### Your instructions:
Format every line of the listing below as a JSON list of strings, one string per line, leaving out blank lines.

### Record list:
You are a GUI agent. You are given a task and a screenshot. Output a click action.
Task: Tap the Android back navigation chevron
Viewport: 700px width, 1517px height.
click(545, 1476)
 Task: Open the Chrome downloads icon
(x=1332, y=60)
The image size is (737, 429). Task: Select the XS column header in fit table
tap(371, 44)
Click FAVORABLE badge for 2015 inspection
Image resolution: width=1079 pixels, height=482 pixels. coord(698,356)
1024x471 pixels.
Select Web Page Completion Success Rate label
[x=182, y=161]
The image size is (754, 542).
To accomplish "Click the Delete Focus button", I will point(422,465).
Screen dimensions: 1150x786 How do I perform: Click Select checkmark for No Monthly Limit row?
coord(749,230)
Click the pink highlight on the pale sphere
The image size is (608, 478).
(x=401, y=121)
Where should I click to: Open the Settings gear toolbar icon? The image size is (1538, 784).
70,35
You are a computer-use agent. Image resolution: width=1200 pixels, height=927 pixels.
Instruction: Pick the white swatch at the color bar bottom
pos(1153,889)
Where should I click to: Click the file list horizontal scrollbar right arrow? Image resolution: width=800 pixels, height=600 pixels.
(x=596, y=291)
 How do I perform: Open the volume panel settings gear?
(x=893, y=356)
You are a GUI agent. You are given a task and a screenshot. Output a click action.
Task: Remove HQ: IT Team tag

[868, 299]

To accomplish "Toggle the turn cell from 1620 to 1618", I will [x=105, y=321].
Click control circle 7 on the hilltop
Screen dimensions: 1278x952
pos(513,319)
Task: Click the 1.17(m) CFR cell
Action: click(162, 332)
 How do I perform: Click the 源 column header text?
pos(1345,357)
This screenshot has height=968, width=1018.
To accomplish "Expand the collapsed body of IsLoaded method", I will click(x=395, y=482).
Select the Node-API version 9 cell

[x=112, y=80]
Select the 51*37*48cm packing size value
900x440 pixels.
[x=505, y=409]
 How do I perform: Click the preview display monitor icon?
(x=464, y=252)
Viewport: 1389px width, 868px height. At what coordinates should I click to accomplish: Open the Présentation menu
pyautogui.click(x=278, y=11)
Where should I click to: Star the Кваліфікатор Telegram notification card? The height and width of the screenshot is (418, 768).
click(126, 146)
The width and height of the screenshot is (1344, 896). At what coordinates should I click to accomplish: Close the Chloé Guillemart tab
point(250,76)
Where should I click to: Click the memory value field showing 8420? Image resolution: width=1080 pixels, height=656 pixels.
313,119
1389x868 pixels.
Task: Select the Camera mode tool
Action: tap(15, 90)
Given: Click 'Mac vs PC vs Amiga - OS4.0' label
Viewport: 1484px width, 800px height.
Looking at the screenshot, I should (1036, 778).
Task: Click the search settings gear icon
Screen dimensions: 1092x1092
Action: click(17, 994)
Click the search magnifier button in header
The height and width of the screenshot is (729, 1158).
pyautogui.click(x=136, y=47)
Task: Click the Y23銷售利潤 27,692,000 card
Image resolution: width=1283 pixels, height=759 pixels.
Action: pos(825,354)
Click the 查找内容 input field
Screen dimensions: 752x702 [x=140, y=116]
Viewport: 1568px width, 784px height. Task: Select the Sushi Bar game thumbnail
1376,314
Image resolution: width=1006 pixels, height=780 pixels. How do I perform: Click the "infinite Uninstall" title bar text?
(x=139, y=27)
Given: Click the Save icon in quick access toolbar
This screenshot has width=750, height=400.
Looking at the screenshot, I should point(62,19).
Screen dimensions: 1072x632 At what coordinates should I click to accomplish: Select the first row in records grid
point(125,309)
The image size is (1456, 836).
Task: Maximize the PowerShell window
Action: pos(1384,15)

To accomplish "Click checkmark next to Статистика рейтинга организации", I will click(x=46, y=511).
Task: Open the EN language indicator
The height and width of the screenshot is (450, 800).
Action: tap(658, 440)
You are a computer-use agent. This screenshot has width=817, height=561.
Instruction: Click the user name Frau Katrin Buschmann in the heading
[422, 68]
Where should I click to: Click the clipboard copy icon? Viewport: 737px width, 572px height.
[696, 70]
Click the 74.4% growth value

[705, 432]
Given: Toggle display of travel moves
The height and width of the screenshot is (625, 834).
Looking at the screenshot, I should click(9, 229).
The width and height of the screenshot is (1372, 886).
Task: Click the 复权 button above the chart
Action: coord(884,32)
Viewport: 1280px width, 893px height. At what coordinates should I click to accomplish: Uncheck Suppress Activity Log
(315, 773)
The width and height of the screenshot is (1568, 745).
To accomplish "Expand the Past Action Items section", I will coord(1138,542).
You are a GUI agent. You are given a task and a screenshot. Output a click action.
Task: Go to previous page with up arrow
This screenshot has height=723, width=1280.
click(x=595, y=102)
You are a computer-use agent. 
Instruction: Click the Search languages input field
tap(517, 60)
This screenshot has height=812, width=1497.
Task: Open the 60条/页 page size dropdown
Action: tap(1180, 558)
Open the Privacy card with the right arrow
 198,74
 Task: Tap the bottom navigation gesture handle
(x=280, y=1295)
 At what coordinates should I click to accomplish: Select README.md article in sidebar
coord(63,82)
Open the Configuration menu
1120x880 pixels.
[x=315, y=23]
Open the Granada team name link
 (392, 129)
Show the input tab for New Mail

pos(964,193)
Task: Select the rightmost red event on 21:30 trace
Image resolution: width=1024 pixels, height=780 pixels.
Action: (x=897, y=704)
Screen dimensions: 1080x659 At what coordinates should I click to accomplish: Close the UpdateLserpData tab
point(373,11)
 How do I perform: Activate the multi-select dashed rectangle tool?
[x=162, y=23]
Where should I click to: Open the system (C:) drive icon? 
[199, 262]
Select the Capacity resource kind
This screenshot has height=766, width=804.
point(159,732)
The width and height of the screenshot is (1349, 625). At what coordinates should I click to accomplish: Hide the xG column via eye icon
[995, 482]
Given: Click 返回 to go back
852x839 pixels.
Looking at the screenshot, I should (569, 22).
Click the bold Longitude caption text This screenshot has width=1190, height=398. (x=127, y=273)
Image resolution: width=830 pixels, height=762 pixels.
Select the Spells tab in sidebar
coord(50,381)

### Task solution:
[
  "You are a GUI agent. You are given a task and a screenshot. Output a click action.",
  "Task: Tap the Android back navigation chevron",
  "Viewport: 700px width, 1517px height.",
  "click(545, 1476)",
  " Task: Open the Chrome downloads icon",
  "(x=1332, y=60)",
  "The image size is (737, 429). Task: Select the XS column header in fit table",
  "tap(371, 44)",
  "Click FAVORABLE badge for 2015 inspection",
  "Image resolution: width=1079 pixels, height=482 pixels. coord(698,356)",
  "1024x471 pixels.",
  "Select Web Page Completion Success Rate label",
  "[x=182, y=161]",
  "The image size is (754, 542).",
  "To accomplish \"Click the Delete Focus button\", I will point(422,465).",
  "Screen dimensions: 1150x786 How do I perform: Click Select checkmark for No Monthly Limit row?",
  "coord(749,230)",
  "Click the pink highlight on the pale sphere",
  "The image size is (608, 478).",
  "(x=401, y=121)",
  "Where should I click to: Open the Settings gear toolbar icon? The image size is (1538, 784).",
  "70,35",
  "You are a computer-use agent. Image resolution: width=1200 pixels, height=927 pixels.",
  "Instruction: Pick the white swatch at the color bar bottom",
  "pos(1153,889)",
  "Where should I click to: Click the file list horizontal scrollbar right arrow? Image resolution: width=800 pixels, height=600 pixels.",
  "(x=596, y=291)",
  " How do I perform: Open the volume panel settings gear?",
  "(x=893, y=356)",
  "You are a GUI agent. You are given a task and a screenshot. Output a click action.",
  "Task: Remove HQ: IT Team tag",
  "[868, 299]",
  "To accomplish \"Toggle the turn cell from 1620 to 1618\", I will [x=105, y=321].",
  "Click control circle 7 on the hilltop",
  "Screen dimensions: 1278x952",
  "pos(513,319)",
  "Task: Click the 1.17(m) CFR cell",
  "Action: click(162, 332)",
  " How do I perform: Click the 源 column header text?",
  "pos(1345,357)",
  "This screenshot has height=968, width=1018.",
  "To accomplish \"Expand the collapsed body of IsLoaded method\", I will click(x=395, y=482).",
  "Select the Node-API version 9 cell",
  "[x=112, y=80]",
  "Select the 51*37*48cm packing size value",
  "900x440 pixels.",
  "[x=505, y=409]",
  " How do I perform: Click the preview display monitor icon?",
  "(x=464, y=252)",
  "Viewport: 1389px width, 868px height. At what coordinates should I click to accomplish: Open the Présentation menu",
  "pyautogui.click(x=278, y=11)",
  "Where should I click to: Star the Кваліфікатор Telegram notification card? The height and width of the screenshot is (418, 768).",
  "click(126, 146)",
  "The width and height of the screenshot is (1344, 896). At what coordinates should I click to accomplish: Close the Chloé Guillemart tab",
  "point(250,76)",
  "Where should I click to: Click the memory value field showing 8420? Image resolution: width=1080 pixels, height=656 pixels.",
  "313,119",
  "1389x868 pixels.",
  "Task: Select the Camera mode tool",
  "Action: tap(15, 90)",
  "Given: Click 'Mac vs PC vs Amiga - OS4.0' label",
  "Viewport: 1484px width, 800px height.",
  "Looking at the screenshot, I should (1036, 778).",
  "Task: Click the search settings gear icon",
  "Screen dimensions: 1092x1092",
  "Action: click(17, 994)",
  "Click the search magnifier button in header",
  "The height and width of the screenshot is (729, 1158).",
  "pyautogui.click(x=136, y=47)",
  "Task: Click the Y23銷售利潤 27,692,000 card",
  "Image resolution: width=1283 pixels, height=759 pixels.",
  "Action: pos(825,354)",
  "Click the 查找内容 input field",
  "Screen dimensions: 752x702 [x=140, y=116]",
  "Viewport: 1568px width, 784px height. Task: Select the Sushi Bar game thumbnail",
  "1376,314",
  "Image resolution: width=1006 pixels, height=780 pixels. How do I perform: Click the \"infinite Uninstall\" title bar text?",
  "(x=139, y=27)",
  "Given: Click the Save icon in quick access toolbar",
  "This screenshot has width=750, height=400.",
  "Looking at the screenshot, I should point(62,19).",
  "Screen dimensions: 1072x632 At what coordinates should I click to accomplish: Select the first row in records grid",
  "point(125,309)",
  "The image size is (1456, 836).",
  "Task: Maximize the PowerShell window",
  "Action: pos(1384,15)",
  "To accomplish \"Click checkmark next to Статистика рейтинга организации\", I will click(x=46, y=511).",
  "Task: Open the EN language indicator",
  "The height and width of the screenshot is (450, 800).",
  "Action: tap(658, 440)",
  "You are a computer-use agent. This screenshot has width=817, height=561.",
  "Instruction: Click the user name Frau Katrin Buschmann in the heading",
  "[422, 68]",
  "Where should I click to: Click the clipboard copy icon? Viewport: 737px width, 572px height.",
  "[696, 70]",
  "Click the 74.4% growth value",
  "[705, 432]",
  "Given: Toggle display of travel moves",
  "The height and width of the screenshot is (625, 834).",
  "Looking at the screenshot, I should click(9, 229).",
  "The width and height of the screenshot is (1372, 886).",
  "Task: Click the 复权 button above the chart",
  "Action: coord(884,32)",
  "Viewport: 1280px width, 893px height. At what coordinates should I click to accomplish: Uncheck Suppress Activity Log",
  "(315, 773)",
  "The width and height of the screenshot is (1568, 745).",
  "To accomplish \"Expand the Past Action Items section\", I will coord(1138,542).",
  "You are a GUI agent. You are given a task and a screenshot. Output a click action.",
  "Task: Go to previous page with up arrow",
  "This screenshot has height=723, width=1280.",
  "click(x=595, y=102)",
  "You are a computer-use agent. ",
  "Instruction: Click the Search languages input field",
  "tap(517, 60)",
  "This screenshot has height=812, width=1497.",
  "Task: Open the 60条/页 page size dropdown",
  "Action: tap(1180, 558)",
  "Open the Privacy card with the right arrow",
  " 198,74",
  " Task: Tap the bottom navigation gesture handle",
  "(x=280, y=1295)",
  " At what coordinates should I click to accomplish: Select README.md article in sidebar",
  "coord(63,82)",
  "Open the Configuration menu",
  "1120x880 pixels.",
  "[x=315, y=23]",
  "Open the Granada team name link",
  " (392, 129)",
  "Show the input tab for New Mail",
  "pos(964,193)",
  "Task: Select the rightmost red event on 21:30 trace",
  "Image resolution: width=1024 pixels, height=780 pixels.",
  "Action: (x=897, y=704)",
  "Screen dimensions: 1080x659 At what coordinates should I click to accomplish: Close the UpdateLserpData tab",
  "point(373,11)",
  " How do I perform: Activate the multi-select dashed rectangle tool?",
  "[x=162, y=23]",
  "Where should I click to: Open the system (C:) drive icon? ",
  "[199, 262]",
  "Select the Capacity resource kind",
  "This screenshot has height=766, width=804.",
  "point(159,732)",
  "The width and height of the screenshot is (1349, 625). At what coordinates should I click to accomplish: Hide the xG column via eye icon",
  "[995, 482]",
  "Given: Click 返回 to go back",
  "852x839 pixels.",
  "Looking at the screenshot, I should (569, 22).",
  "Click the bold Longitude caption text This screenshot has width=1190, height=398. (x=127, y=273)",
  "Image resolution: width=830 pixels, height=762 pixels.",
  "Select the Spells tab in sidebar",
  "coord(50,381)"
]